This has been a historic week for our country as well as the markets. The market’s decline this week was punctuated yesterday with the single worst day since the “Black Monday” crash of 1987 - the Dow Jones lost over 2,000 points.
This means that technically we are in a bear market with more than a 20% correction from recent and record highs achieved just a few weeks ago. The selling, especially yesterday, accelerated as precautions for containing the spread of the Coronavirus affected all businesses both big and small. Most visibly nearly all professional and college level sports have cancelled tournaments, suspended play or postponed seasons as the virus has surfaced among some players. Many schools and colleges are closing or switching to online for the near future. A travel ban from Europe will be in effect tonight. Airlines have reduced their domestic flights by about 40% as the traveling public is staying home. I personally travel for business at least one or two days per week but, now most of my trips are cancelled and/or being replaced with teleconferences.

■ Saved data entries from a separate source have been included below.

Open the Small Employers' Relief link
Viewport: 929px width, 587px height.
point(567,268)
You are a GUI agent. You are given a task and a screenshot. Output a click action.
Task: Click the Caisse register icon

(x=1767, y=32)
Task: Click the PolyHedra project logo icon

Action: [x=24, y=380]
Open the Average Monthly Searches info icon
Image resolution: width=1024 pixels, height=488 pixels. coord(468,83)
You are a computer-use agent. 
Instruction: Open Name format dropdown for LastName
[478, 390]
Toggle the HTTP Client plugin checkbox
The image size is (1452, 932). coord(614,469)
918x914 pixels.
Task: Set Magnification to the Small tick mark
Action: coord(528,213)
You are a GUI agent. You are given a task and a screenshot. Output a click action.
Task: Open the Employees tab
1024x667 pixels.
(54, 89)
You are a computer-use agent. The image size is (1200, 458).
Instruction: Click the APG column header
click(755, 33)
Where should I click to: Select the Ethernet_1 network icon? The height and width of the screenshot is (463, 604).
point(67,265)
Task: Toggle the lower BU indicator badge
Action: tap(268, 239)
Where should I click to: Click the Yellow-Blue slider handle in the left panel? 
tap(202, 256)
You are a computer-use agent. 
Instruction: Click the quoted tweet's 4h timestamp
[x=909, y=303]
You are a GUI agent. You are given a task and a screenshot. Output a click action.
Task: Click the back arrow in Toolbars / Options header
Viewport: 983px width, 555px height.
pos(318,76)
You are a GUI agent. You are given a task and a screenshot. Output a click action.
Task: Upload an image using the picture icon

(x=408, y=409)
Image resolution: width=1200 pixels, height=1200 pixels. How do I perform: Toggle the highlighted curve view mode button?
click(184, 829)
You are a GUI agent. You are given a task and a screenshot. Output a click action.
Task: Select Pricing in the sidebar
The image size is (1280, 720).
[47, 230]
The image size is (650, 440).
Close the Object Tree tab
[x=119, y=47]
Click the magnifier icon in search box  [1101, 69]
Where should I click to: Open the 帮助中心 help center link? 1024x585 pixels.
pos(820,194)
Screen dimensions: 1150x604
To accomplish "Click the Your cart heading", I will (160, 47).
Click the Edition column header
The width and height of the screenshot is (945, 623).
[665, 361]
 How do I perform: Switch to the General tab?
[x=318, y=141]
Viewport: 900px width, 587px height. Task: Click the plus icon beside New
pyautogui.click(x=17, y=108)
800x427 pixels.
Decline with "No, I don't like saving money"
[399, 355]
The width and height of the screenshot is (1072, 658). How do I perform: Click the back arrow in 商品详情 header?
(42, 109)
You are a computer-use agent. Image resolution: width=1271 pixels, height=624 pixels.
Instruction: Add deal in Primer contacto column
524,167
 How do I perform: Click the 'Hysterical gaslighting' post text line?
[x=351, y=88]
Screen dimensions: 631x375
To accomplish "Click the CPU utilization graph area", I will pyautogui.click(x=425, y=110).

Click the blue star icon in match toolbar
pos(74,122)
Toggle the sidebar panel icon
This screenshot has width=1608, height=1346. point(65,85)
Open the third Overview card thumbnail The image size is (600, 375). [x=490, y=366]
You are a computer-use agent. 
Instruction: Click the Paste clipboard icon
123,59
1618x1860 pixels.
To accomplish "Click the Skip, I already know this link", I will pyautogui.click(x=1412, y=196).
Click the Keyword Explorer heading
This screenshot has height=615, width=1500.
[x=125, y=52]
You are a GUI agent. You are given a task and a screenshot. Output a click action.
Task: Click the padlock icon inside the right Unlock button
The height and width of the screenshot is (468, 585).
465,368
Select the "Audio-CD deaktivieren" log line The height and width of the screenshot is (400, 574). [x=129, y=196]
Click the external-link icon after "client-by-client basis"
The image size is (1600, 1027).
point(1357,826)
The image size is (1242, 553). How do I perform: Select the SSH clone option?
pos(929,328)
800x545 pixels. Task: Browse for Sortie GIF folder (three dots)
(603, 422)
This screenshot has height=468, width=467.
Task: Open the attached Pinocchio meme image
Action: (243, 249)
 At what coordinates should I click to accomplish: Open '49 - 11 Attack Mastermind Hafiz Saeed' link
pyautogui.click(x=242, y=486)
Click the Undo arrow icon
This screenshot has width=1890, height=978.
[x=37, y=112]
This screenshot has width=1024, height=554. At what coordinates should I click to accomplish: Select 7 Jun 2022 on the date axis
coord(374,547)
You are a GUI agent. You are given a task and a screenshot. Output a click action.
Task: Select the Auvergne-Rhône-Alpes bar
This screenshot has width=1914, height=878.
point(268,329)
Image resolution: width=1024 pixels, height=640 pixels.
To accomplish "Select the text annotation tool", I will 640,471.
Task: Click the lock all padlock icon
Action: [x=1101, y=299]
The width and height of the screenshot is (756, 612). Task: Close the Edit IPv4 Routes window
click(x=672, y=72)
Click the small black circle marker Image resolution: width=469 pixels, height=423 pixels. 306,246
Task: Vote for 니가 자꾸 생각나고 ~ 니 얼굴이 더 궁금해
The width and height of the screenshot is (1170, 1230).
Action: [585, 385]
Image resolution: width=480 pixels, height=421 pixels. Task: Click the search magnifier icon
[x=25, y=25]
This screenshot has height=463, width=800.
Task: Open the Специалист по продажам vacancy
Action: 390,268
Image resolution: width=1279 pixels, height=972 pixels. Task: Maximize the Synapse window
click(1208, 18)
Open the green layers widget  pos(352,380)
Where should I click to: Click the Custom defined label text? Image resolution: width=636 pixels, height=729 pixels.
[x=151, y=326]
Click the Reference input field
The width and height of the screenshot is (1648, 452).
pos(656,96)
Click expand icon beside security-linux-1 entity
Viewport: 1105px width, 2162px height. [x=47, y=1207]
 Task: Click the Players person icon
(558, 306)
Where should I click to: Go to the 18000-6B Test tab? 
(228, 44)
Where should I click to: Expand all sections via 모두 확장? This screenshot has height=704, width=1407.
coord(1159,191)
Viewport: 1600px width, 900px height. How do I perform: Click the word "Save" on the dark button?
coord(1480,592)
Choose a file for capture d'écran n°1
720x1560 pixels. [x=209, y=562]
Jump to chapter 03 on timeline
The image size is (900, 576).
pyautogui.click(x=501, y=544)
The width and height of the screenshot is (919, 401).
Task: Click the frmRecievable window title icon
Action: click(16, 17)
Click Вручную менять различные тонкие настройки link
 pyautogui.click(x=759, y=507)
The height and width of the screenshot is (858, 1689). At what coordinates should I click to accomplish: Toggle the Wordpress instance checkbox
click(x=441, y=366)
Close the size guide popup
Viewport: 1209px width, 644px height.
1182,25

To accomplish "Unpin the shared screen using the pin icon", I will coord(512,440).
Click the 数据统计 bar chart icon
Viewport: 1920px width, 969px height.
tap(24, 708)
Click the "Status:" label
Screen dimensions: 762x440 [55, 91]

This near “grinding to a halt” for some sectors of the economy or drastic slow-down of others likely indicates a recession in the next few months or quarters. This is what the market has priced in with the sharp sell-off this week. To offset the potential of a deep recession the Federal Reserve has lowered interest rates and provided liquidity to the markets, the Federal government and the Trump Administration are seeking to lower payroll taxes and help stimulate the economy. Most of these efforts have little immediate effect, but will accelerate an economic recovery once the virus begins to subside. Given the robust nature of the economy prior to the pandemic, most expect the recovery aided by the significant economic stimulus to be quick.
An old adage about the stock market is that it moves on “anticipation, not realization.” Therefore, the sell off of the last few weeks anticipates a recession. Probably, the sell off exaggerates the future risk, so when the anticipation changes from pessimism to optimism, the buying could be swift and sudden. That is why the most significant gains of the market are limited a very few trading days over the course of decades, as we talked about in last week’s email Express.
I know it is painful to see your account value fall sharply as it has this week. But, remember you are a long term investor. As you contribute paycheck-by-paycheck you are buffering the losses and buying at today’s lower prices. When the market recovery takes place, you will disproportionately benefit from your lower priced purchases in this depressed time. Patience will be rewarded.
Thank you for your confidence and entrusting with your 401k account. Wash your hands, drink lots of water and enjoy your weekend at home.